For example I have two dataframes
df = [{'id':1, 'A': 'False', 'B' : 'False' , 'C':'NA'},{'id':2, 'A': 'True', 'B' : 'False' , 'C':'NA'}]
df2 = [{'A':'True', 'B': 'False' , 'C':'NA', 'D': 'True'}]
idea should be to count the values based on the row of df which matches, df2 columns
df:
id | A | B | C |
---|---|---|---|
1 | False | False | NA |
2 | True | False | NA |
df2:
A | B | C | D |
---|---|---|---|
True | False | NA | True |
Output:
id | A | B | C | Count |
---|---|---|---|---|
1 | False | False | NA | 0 |
2 | True | False | NA | 1 |
I tried something like
for i in range(columns): x = action_value_counts_df.columns[i] if compare_column.equals(action_value_counts_df[x]): print(x, 'Matched') else: print(x,'Not Matched')
This code did not help
CodePudding user response:
- Merge
df
,df2
using overlapping columns. - Count overlapping columns.
- Merge count result DataFrame into
df
. - Replace NA with 0 in the 'Count' column.
import pandas as pd
df = pd.DataFrame([
{'id':1, 'A': 'False', 'B' : 'False' , 'C':'NA'},
{'id':2, 'A': 'True', 'B' : 'False' , 'C':'NA'}])
df2 = pd.DataFrame([
{'A':'True', 'B': 'False' , 'C':'NA', 'D': 'True'}])
# 1
match_df = pd.merge(left=df, right=df2, on=['A', 'B', 'C'], how='inner')

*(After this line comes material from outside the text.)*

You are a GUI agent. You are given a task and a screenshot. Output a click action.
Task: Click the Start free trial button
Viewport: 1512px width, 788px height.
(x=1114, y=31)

match_df = match_df.assign(Count=1)
"""
id A B C D Count
0 2 True False NA True 1
"""
# 2
match_count_df = match_df.groupby(['A', 'B', 'C'], as_index=False).count()
match_count_df = match_count_df[['A', 'B', 'C', 'Count']]
"""
A B C Count
0 True False NA 1
"""
# 3
result_df = pd.merge(left=df, right=match_count_df, how='left')
"""
id A B C Count
0 1 False False NA NaN
1 2 True False NA 1.0
"""
# 4
result_df.loc[:, 'Count'] = result_df['Count'].fillna(0)
"""
id A B C Count
0 1 False False NA 0.0
1 2 True False NA 1.0
"""
CodePudding user response:
You can compare two dataframes rowwise with arranged columns (from df
to df2
) and ignored NaN
values (as they are not comparable):
df.assign(Count=df.set_index('id').apply(lambda x: (x.dropna() == df2[x.index].squeeze().dropna()).all() * 1, axis=1).values)
id A B C Count
0 1 False False NaN 0
1 2 True False NaN 1